After months of speculation and mountains of pre-draft analysis, there was one simple fact that hadn't occurred to me I looked it up minutes before the NFL draft on Thursday night: The Bills were the only team that hadn't taken a quarterback as high as 13th overall since the merger in 1970.
So even if they stayed pat and took a QB with the 12th overall pick, it would have been the highest the Bills had ever drafted a player at the game's most important position. Jim Kelly was the 14th selection of the 1983 draft.
But Buffalo fans hadn't been waiting for a year to watch Brandon Beane wait until the 12th pick to get his guy. The Bills hadn't accumulated all that draft currency (six picks in the first three rounds, including the 12th and 22nd overall) to wait for one of the quarterbacks to fall to them at 12.
Beane, approaching his first draft as an NFL general manager, said it was part of a GM's job to get a franchise quarterback. He said he was a competitor. While he played coy and said he wasn't necessarily going to trade up, you figured he had identified a QB (or two) that he loved, and was ready to go get him.
The new GM pulled the trigger. On the 35th anniversary of the Kelly draft, Beane traded with the Bucs to get from 12th overall to seventh and drafted Josh Allen, a project who had the biggest arm in the draft. The Bills gave up two second-round picks, so the price wasn't as much as fans had feared.
Evidently, the Bills didn't want to sell the farm for their quarterback. The Browns took Baker Mayfield first overall and the Jets grabbed Sam Darnold at No. 3, putting the Bills in position to move up for either of the two Joshes, Rosen and Allen.
Bills fans, ever hopeful but always ready for the worst, had to be fearful that the Bills wouldn't get up for either of those two and would wind up settling for one of the lesser regarded QBs, Mason Rudolph or Lamar Jackson.
That wasn't an enviable outcome. I had no interest in seeing the Bills get the fifth-best quarterback in the most QB-rich draft in at least two decades – then come out and tell us that was the guy they had targeted all along.

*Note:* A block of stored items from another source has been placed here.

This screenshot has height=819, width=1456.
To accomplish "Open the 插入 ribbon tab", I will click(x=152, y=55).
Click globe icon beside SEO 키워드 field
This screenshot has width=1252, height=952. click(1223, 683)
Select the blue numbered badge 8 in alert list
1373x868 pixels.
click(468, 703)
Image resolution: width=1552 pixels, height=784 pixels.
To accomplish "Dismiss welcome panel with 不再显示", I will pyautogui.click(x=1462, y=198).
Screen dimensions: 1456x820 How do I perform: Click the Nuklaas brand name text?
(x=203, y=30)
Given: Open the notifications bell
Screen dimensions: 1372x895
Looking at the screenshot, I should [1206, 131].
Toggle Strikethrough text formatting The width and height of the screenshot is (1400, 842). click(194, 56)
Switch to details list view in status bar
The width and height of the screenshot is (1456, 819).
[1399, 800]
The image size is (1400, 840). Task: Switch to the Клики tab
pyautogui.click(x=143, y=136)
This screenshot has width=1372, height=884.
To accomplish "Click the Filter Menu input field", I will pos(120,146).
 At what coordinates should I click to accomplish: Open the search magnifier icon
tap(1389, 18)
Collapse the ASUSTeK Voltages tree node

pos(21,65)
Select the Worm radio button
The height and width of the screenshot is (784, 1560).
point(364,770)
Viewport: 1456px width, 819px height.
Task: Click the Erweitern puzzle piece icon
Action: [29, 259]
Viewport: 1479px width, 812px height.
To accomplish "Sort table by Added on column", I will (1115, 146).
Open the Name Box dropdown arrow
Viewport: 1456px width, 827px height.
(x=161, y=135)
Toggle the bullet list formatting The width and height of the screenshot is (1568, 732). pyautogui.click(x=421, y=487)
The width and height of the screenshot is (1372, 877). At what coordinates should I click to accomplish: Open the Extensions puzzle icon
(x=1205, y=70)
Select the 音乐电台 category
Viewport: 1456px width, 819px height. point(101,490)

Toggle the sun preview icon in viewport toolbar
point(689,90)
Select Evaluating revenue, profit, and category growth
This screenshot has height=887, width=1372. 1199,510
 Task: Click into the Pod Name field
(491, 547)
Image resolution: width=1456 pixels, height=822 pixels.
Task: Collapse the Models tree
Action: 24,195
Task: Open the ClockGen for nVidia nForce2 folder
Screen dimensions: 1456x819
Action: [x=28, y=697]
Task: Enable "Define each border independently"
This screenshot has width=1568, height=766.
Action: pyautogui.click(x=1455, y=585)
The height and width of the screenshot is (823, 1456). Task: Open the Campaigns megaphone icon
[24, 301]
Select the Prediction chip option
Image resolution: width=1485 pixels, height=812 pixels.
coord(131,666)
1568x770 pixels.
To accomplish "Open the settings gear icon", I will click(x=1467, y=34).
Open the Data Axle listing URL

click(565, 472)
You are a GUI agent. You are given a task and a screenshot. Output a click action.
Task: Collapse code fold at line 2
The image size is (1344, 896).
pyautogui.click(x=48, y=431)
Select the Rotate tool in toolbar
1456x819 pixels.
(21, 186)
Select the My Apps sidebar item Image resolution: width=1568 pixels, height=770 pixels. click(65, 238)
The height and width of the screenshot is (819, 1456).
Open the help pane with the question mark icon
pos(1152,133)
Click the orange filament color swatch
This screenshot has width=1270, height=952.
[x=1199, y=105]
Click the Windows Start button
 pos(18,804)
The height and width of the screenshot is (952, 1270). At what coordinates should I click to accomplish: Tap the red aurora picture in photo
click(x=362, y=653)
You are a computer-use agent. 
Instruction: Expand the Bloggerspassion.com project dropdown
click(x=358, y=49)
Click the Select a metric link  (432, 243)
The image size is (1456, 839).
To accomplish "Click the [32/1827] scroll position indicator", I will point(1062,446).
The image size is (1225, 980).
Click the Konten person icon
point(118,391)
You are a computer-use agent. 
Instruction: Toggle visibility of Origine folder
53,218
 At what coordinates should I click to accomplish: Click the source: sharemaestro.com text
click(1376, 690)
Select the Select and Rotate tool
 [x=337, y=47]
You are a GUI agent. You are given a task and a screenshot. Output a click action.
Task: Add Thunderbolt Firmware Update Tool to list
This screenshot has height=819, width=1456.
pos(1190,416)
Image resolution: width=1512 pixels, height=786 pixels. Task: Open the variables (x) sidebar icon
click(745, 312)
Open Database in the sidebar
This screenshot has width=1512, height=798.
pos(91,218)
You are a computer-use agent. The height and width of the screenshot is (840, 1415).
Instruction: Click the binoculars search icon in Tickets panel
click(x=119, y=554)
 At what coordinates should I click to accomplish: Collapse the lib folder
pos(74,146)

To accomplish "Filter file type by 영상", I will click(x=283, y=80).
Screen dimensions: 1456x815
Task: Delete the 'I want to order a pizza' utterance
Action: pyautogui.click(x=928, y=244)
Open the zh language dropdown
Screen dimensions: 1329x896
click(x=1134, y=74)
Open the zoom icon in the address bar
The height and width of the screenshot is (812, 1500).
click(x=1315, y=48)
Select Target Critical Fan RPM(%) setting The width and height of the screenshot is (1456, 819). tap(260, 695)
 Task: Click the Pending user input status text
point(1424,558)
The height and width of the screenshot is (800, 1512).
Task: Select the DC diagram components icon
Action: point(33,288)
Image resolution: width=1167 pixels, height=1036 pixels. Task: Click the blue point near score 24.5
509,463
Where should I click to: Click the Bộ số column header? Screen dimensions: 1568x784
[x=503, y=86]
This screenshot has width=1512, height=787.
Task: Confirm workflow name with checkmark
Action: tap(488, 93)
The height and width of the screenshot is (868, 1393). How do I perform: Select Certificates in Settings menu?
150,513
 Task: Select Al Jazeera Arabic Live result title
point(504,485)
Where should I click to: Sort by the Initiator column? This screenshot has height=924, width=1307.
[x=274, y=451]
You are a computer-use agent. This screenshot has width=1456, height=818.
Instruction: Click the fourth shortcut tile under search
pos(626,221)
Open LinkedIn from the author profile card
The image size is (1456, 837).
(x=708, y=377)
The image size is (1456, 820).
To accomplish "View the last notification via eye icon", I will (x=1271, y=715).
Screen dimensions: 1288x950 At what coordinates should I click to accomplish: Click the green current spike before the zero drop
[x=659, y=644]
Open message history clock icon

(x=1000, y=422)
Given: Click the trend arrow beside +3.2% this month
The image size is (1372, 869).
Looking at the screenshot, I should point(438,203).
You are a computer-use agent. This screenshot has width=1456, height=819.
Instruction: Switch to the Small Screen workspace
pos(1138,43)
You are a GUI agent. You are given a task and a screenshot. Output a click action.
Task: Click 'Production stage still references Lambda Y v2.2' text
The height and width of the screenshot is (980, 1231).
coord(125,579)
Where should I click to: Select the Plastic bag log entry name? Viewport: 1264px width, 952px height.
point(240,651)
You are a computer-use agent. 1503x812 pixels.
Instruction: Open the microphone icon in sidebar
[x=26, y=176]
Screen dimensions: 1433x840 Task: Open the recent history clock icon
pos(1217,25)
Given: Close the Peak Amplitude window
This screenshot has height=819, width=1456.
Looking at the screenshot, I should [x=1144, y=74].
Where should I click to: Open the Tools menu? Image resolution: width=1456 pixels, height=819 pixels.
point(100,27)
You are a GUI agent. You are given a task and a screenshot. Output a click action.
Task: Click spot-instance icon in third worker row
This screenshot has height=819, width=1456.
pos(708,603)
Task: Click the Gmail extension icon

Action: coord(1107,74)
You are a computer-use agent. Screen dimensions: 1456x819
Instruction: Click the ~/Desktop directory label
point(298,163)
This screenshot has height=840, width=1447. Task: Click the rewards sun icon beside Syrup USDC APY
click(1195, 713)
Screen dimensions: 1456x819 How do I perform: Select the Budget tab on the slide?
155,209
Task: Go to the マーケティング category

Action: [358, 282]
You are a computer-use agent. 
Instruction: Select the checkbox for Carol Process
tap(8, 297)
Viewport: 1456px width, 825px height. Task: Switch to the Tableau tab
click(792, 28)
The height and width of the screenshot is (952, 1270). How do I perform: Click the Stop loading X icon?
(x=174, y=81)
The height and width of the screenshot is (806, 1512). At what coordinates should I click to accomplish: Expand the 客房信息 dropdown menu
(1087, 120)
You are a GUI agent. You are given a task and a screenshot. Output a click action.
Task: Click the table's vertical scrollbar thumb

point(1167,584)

But the Browns grabbed cornerback Denzel Ward at No. 4 overall, leaving Bradley Chubb, the top defensive end on the board, for the Broncos. That was more good news for Beane and the Bills. The Colts were sitting at 6, having moved out of the third spot weeks earlier in a deal with the Jets.
So this was an ideal scenario for the Bills. Regardless of their draft board, they had a chance at two of the top quarterbacks. The Colts picked guard Quenton Nelson, though. The price to move was going down. If the Bills coveted Rosen or Allen, it was time to make a move.
Beane moved. He traded with Tampa Bay for the seventh overall pick and took Allen. I would have preferred Rosen, who is a more polished passer but has had injury and concussions issues, plus a reputation for cockiness.
At least the Bills got their franchise quarterback. Allen comes with a lot of accuracy issues. Of the first seven picks, he was the first one whose shortcomings were emphasized by the TV commentators. It'll take time to find out if Beane hit the jackpot in his first draft.
It didn't cost the Bills a lot. They didn't have to give the 22nd overall pick or next year's. But if Allen doesn't pan out, will saving all the draft capital be worth it?